Assigned task> With the first line as the start and the line containing "Click the home" as the end, write out every line of the records exactly.

[Records contained in a dataset]
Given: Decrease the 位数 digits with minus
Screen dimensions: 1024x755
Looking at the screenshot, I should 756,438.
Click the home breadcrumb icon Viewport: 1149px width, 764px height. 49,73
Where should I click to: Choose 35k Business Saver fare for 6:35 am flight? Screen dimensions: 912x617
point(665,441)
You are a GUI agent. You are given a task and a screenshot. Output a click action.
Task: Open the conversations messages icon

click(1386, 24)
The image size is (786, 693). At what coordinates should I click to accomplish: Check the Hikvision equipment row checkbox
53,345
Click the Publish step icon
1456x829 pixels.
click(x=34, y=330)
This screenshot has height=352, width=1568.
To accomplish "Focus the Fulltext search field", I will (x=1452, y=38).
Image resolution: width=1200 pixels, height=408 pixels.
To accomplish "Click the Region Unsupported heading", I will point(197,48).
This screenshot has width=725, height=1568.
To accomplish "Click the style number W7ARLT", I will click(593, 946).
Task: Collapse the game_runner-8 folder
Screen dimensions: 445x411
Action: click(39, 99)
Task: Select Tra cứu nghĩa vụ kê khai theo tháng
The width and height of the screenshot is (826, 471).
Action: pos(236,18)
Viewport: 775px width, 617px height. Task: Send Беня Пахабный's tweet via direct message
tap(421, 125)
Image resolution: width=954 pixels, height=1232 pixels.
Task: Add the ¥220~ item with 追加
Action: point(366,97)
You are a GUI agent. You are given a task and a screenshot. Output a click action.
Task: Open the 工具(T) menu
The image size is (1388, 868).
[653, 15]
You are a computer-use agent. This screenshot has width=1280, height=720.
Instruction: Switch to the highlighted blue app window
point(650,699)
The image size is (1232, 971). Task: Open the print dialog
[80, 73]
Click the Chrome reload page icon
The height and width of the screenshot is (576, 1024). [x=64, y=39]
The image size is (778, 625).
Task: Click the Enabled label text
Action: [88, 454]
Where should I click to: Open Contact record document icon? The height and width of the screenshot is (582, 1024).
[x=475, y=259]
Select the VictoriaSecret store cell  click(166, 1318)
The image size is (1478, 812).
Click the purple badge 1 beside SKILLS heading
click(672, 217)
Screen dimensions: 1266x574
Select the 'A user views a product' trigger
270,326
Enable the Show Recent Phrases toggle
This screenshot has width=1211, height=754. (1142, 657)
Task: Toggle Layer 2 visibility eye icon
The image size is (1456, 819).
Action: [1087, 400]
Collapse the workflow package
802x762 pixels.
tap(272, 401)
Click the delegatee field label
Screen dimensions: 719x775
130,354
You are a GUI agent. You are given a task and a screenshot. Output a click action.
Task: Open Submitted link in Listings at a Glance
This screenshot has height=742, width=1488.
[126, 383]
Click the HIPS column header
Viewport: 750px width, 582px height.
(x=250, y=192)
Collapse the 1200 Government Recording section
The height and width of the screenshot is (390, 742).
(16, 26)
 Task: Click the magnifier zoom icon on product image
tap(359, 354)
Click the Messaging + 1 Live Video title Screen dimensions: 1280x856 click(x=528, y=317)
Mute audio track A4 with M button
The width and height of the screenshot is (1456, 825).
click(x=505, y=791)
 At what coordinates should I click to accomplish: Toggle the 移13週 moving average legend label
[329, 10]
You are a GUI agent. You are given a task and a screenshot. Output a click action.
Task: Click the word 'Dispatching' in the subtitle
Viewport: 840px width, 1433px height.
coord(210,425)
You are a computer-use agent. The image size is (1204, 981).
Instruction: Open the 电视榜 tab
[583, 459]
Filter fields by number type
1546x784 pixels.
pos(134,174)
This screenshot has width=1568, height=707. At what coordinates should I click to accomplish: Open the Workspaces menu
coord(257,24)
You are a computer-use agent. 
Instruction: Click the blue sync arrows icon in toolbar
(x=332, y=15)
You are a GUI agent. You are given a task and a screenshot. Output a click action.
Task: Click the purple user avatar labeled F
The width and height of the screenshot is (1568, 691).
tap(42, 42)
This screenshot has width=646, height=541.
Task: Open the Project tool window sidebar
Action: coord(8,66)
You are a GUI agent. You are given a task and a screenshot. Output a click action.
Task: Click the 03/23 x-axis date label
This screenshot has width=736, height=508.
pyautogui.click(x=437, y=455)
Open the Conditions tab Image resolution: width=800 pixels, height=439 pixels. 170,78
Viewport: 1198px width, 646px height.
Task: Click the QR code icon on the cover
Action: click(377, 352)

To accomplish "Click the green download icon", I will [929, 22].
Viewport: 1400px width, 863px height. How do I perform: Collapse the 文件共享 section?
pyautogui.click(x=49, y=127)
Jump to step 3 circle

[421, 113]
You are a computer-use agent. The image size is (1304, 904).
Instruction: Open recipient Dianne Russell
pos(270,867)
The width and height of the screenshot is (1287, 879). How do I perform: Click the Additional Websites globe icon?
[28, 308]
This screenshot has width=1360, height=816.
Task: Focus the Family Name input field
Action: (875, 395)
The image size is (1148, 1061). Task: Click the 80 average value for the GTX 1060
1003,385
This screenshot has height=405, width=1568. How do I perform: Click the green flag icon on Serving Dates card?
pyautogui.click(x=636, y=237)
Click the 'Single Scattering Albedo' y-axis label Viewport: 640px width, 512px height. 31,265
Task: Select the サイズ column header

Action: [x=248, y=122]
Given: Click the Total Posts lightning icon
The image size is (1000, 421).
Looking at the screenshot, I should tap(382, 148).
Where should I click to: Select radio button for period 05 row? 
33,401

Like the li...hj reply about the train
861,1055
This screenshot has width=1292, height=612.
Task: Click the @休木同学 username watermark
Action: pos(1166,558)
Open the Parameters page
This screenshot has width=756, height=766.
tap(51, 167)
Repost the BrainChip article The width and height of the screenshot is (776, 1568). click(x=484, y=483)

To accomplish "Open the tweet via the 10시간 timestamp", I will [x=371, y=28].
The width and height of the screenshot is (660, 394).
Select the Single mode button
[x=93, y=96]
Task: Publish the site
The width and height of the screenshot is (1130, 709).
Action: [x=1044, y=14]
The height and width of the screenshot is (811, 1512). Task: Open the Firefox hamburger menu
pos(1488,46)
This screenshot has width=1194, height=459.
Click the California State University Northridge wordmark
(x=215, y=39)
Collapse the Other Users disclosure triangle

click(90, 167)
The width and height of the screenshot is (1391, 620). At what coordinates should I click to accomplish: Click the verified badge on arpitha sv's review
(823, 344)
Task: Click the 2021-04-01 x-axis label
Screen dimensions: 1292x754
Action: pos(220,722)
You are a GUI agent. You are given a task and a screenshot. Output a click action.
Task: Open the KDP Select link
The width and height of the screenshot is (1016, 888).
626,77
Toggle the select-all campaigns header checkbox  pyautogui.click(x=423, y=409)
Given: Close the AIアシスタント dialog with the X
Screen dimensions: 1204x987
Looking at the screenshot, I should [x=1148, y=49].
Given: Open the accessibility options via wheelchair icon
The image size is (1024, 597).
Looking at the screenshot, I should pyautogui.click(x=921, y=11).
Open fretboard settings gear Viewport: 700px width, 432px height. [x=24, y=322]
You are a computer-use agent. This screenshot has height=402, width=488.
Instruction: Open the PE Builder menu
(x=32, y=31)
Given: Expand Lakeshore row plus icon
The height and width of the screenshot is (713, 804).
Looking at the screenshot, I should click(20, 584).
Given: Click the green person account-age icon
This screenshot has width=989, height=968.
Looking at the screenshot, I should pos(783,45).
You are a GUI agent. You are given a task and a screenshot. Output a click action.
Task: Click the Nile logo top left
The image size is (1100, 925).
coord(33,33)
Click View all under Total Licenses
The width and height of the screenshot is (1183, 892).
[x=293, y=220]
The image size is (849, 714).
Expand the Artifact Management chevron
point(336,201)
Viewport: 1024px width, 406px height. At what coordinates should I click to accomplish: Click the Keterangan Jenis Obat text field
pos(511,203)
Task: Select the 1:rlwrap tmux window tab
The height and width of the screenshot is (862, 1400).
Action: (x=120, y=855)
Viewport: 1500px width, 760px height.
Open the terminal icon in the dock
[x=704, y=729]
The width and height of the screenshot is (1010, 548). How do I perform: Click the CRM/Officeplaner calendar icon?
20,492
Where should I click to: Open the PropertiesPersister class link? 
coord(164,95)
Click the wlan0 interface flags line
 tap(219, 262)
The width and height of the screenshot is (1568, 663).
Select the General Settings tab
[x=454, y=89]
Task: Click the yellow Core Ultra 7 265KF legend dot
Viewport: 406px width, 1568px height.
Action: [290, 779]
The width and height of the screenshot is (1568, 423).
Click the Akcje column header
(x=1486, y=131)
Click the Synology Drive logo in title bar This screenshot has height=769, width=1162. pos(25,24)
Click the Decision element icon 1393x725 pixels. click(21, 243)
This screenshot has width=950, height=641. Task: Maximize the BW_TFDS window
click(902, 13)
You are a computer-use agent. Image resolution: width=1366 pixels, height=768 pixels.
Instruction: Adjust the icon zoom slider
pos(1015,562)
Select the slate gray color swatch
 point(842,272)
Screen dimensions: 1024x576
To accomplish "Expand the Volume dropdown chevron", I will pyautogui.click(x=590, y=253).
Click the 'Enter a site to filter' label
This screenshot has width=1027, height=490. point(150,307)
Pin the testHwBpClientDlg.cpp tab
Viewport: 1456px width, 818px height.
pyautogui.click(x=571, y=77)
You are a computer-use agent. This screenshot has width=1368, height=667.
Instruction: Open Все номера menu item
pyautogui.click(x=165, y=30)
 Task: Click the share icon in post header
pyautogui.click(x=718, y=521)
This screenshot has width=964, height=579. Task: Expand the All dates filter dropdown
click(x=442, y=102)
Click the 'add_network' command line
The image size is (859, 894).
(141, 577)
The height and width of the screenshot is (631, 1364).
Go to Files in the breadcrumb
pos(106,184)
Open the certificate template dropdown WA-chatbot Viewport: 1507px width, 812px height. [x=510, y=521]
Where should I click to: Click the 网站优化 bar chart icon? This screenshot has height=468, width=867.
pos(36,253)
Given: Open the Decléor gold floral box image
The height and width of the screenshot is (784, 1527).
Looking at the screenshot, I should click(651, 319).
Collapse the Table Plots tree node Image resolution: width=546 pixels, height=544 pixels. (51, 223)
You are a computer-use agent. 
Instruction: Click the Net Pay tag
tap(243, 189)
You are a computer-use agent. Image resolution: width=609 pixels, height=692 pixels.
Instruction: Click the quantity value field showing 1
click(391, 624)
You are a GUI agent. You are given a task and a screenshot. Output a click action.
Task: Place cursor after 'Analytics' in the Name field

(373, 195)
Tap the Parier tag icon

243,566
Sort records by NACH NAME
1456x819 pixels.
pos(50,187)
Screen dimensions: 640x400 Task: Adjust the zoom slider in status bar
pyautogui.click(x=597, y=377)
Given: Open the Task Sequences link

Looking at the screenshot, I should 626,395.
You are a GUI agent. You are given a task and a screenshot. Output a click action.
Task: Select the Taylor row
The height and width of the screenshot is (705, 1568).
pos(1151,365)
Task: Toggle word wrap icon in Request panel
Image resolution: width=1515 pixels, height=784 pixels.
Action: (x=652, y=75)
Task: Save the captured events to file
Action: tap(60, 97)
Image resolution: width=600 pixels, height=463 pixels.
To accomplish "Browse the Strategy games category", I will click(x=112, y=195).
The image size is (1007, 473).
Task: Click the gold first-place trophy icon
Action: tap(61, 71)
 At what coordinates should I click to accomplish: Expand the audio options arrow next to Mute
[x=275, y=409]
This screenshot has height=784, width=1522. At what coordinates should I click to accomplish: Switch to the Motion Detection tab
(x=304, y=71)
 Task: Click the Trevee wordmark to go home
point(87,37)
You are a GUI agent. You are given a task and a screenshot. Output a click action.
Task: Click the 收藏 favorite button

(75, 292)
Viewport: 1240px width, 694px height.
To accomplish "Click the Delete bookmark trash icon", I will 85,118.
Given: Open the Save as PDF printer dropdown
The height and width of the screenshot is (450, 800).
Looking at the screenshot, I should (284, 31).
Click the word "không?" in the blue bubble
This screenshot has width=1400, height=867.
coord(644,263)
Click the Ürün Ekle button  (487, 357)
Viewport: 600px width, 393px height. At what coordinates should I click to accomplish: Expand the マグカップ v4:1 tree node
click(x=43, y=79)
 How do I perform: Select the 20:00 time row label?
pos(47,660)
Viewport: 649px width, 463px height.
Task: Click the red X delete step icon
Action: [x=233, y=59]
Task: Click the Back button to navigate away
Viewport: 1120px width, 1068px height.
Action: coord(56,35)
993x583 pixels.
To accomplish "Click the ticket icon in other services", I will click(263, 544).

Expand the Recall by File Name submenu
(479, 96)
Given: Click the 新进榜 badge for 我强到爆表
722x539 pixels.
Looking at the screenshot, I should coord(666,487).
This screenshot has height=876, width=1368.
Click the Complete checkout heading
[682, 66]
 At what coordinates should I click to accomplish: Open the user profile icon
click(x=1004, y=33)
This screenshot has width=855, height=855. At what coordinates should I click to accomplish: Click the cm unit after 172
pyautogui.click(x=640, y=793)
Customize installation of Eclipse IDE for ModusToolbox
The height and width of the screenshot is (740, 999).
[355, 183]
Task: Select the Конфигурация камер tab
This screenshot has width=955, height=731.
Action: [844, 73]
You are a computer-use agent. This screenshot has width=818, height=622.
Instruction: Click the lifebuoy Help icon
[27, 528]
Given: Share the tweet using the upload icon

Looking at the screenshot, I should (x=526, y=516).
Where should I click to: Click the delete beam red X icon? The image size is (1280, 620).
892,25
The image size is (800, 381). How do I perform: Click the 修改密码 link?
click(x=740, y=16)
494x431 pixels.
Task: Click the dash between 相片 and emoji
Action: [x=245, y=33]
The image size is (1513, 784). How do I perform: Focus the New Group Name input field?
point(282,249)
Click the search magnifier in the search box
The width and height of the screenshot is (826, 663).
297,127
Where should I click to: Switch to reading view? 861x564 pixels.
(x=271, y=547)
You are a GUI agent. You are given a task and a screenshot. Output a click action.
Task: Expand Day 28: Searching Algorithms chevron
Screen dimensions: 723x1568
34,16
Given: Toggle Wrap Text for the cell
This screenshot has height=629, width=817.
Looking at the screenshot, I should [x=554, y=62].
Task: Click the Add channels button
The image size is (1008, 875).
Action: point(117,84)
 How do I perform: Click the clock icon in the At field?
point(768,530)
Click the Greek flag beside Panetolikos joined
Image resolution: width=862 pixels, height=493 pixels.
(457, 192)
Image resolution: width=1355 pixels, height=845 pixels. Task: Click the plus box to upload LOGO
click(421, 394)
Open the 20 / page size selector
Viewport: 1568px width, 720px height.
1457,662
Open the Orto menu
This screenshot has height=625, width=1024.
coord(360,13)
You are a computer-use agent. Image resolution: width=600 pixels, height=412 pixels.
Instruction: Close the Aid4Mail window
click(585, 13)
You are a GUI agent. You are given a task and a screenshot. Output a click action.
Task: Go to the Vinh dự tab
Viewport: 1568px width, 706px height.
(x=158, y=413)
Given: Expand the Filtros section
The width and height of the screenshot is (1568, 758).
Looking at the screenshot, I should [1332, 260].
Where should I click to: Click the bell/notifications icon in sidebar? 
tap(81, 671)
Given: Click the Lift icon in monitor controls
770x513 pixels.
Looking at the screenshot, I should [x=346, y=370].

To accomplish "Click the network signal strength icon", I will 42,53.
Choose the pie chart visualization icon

Reply>
Given: Decrease the 位数 digits with minus
Screen dimensions: 1024x755
Looking at the screenshot, I should 756,438.
Click the home breadcrumb icon Viewport: 1149px width, 764px height. 49,73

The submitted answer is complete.